Komisi yang didapatkan Kirana memang besar, sejak banyak investor masuk dia mendapatkan keuntungan lebih di samping gaji pokok yang diberikan Redy perminggunya.
“Itu, Kiran...” Kirana tidak berani bicara. Dalam hatinya dia cemas kalau Redy membuangnya.
“Katakan saja. Kamu pasti merindukan kebebasan di luar sana.”
“Nggak, Om.”
“Lalu? Kamu juga tidak jatuh cinta padaku kan? Apa kamu berpikir terlalu jauh tentang hubungan kita?”
“Nggak juga. Kirana, ah sudahlah. Om Redy nggak akan ngerti.”
“Aku akan mencoba memahaminya, katakan saja. Kamu tidak mungkin merasa senang sepanjang hidupmu kujadikan pelayan di atas tempat tidurku kan?”
“Itu.. itu..” Kirana ragu-ragu mengatakannya. “Kirana bersedia, Kirana nggak mau pergi.”
“Kamu ingat tidak ada cinta di sini?”
“Ingat Om. Kirana ingat.” Serunya sambil memejamkan kedua matanya. Antara uang dan cinta, Kirana lebih memilih uang.
“Apa ibumu tahu, seperti apa aku memperlakukanmu?”
“Nggak tahu Om, Kirana nggak akan bilang! Om juga jangan bilang apa-apa pada Mama.” Serunya tiba-tiba.
“Kamu takut?” Redy tersenyum sambil menyentuh bibir milik gadis tersebut.
“Nanti Kirana disuruh pulang, Kirana nggak mau pulang. Kirana suka di sini.” Menghambur memeluk Redy. Pelukannya begitu erat, Redy tidak membalas pelukannya. Pria itu hanya duduk diam mematung.
“Aku ingin membuatmu menderita, tapi semakin aku berusaha menyakitimu kamu malah menempel padaku. Aku sudah mencoba berbagai cara, tapi kamu tidak menunjukkan kebencianmu sama sekali. Selalu berakhir seperti ini.” Bisiknya dalam hati.
“Kamu makan duluan saja, lalu istirahatlah, tinggalkan aku sendirian di sini.” Ucapnya pada Kirana. Pria itu melepaskan lengan Kirana dari pinggangnya.
Kirana segera berdiri lalu meninggalkannya sendirian di ruang tengah.

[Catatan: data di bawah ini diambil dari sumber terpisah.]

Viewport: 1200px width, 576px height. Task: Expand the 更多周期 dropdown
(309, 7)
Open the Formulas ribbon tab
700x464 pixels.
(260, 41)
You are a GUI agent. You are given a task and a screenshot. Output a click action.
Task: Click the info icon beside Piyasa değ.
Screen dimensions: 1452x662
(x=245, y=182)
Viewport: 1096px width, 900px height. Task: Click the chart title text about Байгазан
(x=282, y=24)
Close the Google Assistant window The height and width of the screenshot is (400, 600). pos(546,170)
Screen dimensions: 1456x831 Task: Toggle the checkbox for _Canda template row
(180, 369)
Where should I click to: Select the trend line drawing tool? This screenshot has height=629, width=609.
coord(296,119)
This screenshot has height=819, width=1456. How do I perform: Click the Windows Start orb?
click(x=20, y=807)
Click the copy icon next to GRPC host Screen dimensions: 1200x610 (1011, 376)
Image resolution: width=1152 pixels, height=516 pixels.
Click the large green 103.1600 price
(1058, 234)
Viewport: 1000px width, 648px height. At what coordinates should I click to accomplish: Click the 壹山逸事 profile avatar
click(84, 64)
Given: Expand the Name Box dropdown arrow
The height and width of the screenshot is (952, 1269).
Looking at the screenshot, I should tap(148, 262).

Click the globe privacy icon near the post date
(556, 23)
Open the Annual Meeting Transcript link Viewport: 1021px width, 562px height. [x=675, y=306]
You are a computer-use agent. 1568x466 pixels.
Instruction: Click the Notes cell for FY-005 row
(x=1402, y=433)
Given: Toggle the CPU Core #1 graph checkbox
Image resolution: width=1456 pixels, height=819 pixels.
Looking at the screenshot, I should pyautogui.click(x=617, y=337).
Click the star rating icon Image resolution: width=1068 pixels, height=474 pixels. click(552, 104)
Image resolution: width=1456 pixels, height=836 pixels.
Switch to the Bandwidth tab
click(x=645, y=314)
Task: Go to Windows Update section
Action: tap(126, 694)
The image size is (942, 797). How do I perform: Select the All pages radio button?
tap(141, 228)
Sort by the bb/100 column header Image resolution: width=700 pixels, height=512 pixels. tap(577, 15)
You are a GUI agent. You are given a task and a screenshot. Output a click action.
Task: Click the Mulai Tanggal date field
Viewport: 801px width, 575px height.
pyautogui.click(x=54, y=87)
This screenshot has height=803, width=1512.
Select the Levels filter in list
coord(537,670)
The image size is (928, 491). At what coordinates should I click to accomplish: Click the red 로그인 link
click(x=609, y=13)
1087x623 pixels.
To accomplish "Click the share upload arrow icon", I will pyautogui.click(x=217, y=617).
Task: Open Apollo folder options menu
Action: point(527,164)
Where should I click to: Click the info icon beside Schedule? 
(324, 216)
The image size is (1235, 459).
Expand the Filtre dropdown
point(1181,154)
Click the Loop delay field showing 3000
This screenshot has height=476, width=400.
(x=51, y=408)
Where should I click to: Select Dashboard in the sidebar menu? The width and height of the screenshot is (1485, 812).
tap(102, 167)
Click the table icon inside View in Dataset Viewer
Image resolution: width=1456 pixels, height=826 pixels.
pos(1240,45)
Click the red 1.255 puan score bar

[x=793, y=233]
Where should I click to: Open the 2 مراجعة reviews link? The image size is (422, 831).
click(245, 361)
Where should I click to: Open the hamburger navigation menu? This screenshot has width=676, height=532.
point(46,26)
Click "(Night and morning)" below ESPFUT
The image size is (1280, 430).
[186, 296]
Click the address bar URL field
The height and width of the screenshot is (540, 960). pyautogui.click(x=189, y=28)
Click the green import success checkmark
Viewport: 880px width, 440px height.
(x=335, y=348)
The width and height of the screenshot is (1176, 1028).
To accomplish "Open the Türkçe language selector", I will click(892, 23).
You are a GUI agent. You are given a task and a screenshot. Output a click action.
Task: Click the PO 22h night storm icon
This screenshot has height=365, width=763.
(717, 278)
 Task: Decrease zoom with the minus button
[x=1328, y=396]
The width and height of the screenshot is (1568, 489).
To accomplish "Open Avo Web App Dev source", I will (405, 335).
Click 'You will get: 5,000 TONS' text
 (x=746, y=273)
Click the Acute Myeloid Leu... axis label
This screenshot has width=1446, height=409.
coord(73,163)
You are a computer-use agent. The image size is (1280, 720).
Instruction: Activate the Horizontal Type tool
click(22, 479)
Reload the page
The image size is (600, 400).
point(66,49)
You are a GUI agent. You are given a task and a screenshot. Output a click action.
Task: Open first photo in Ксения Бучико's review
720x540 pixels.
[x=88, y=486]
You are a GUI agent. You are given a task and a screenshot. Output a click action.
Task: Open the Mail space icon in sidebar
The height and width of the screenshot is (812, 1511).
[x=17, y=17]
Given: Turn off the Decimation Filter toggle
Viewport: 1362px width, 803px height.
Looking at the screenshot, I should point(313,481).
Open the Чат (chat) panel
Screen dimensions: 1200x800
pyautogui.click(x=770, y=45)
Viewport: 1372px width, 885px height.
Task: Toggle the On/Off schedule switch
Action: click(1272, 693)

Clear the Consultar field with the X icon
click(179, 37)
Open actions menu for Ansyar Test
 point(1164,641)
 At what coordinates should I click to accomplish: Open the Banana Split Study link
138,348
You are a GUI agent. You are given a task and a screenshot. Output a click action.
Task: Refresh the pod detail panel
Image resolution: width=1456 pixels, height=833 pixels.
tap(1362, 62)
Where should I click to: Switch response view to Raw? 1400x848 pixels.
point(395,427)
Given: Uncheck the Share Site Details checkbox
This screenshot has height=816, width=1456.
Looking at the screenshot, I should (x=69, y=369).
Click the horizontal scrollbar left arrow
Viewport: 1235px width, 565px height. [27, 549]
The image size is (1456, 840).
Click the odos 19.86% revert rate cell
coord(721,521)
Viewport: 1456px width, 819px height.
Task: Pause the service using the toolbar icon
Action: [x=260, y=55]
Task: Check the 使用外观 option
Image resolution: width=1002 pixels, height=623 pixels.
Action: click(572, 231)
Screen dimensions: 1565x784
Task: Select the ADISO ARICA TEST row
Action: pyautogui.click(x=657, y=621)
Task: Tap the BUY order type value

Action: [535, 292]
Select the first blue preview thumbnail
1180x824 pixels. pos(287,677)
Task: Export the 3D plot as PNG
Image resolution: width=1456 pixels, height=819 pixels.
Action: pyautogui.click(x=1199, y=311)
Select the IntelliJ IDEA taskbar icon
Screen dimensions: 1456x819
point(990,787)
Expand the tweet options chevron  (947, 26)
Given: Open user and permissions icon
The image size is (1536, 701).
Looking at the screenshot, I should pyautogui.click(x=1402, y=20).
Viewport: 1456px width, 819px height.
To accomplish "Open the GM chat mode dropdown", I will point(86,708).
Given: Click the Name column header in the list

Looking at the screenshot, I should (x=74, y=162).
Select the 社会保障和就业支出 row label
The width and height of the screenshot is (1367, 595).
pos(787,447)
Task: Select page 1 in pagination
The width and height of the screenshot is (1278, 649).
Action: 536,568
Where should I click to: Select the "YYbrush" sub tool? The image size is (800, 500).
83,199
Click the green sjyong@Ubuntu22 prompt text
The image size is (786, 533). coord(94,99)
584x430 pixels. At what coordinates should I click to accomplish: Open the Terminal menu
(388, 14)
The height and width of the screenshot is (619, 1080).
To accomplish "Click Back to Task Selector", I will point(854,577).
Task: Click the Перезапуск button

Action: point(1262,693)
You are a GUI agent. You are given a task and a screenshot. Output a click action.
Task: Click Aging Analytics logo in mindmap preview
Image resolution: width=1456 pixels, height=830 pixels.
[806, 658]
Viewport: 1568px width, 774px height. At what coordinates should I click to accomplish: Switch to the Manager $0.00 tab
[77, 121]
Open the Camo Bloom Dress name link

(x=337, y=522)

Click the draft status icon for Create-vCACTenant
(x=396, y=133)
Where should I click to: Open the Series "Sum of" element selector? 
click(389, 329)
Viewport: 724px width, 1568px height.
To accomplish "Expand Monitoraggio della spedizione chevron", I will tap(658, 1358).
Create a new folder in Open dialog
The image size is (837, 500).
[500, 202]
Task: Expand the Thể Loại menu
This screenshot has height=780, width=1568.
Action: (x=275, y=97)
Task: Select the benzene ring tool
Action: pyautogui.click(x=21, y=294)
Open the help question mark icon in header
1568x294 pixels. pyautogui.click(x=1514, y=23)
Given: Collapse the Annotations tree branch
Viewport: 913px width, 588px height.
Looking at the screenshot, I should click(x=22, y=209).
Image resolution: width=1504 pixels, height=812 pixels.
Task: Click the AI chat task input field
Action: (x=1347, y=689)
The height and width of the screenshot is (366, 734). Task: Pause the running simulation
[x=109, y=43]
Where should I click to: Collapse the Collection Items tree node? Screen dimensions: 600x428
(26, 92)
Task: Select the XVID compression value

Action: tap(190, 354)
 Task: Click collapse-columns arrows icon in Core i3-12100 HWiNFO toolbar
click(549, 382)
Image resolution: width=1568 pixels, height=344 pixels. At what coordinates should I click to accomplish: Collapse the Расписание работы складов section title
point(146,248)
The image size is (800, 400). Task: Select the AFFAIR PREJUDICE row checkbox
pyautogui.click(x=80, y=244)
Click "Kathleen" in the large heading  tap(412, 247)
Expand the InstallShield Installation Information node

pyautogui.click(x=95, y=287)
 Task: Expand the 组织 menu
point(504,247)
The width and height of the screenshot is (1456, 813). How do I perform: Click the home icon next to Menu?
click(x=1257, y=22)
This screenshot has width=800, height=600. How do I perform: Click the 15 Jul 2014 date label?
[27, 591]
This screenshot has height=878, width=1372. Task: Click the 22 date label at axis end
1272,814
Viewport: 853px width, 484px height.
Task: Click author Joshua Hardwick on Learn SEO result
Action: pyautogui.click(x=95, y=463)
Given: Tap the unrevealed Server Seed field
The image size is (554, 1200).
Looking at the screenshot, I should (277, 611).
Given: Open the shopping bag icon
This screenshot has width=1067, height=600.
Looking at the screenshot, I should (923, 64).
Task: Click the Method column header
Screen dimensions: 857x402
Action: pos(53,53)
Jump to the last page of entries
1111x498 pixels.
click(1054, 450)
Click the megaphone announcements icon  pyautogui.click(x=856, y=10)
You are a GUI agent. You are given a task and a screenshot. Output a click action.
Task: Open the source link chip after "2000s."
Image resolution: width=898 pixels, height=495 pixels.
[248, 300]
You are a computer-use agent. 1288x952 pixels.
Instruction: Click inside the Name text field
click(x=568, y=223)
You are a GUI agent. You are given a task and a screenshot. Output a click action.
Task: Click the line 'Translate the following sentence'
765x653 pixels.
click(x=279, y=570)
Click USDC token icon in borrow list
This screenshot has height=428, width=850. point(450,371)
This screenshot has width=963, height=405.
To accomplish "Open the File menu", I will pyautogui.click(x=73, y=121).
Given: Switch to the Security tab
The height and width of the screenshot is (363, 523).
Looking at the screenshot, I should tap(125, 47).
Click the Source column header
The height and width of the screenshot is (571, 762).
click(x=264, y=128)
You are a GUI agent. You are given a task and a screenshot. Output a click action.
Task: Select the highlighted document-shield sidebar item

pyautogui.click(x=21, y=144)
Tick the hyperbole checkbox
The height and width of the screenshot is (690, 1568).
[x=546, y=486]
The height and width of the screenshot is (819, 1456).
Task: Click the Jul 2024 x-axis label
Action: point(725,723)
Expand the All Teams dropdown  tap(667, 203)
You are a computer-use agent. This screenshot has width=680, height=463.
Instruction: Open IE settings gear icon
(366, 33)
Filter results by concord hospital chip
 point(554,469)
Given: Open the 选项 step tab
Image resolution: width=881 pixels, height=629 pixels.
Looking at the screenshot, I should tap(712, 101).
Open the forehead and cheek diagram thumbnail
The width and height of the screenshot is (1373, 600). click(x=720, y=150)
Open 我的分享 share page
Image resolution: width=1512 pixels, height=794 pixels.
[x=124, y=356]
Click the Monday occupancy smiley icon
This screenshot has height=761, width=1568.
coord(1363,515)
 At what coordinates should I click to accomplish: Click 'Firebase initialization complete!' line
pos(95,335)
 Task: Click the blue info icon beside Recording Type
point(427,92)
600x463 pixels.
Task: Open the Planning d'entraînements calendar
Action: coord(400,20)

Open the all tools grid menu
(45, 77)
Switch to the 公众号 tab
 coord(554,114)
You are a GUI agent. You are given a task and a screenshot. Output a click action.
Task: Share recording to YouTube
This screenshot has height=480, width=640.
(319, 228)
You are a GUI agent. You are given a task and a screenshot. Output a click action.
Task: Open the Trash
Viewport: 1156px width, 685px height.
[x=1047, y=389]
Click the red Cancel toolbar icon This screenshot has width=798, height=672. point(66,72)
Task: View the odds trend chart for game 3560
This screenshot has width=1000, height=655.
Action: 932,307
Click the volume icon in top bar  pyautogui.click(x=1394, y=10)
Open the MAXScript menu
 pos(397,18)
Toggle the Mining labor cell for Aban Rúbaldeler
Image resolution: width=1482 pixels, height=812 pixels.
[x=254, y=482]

Selesai makan malam Kirana melihat Redy masih duduk di ruang tengah. Pria itu menikmati sigaretnya, entah sudah berapa batang dia habiskan. Kirana ingin menegurnya tapi tidak jadi, Redy sudah memintanya untuk beristirahat. Gadis itu berlalu naik ke lantai atas, masuk ke dalam kamarnya.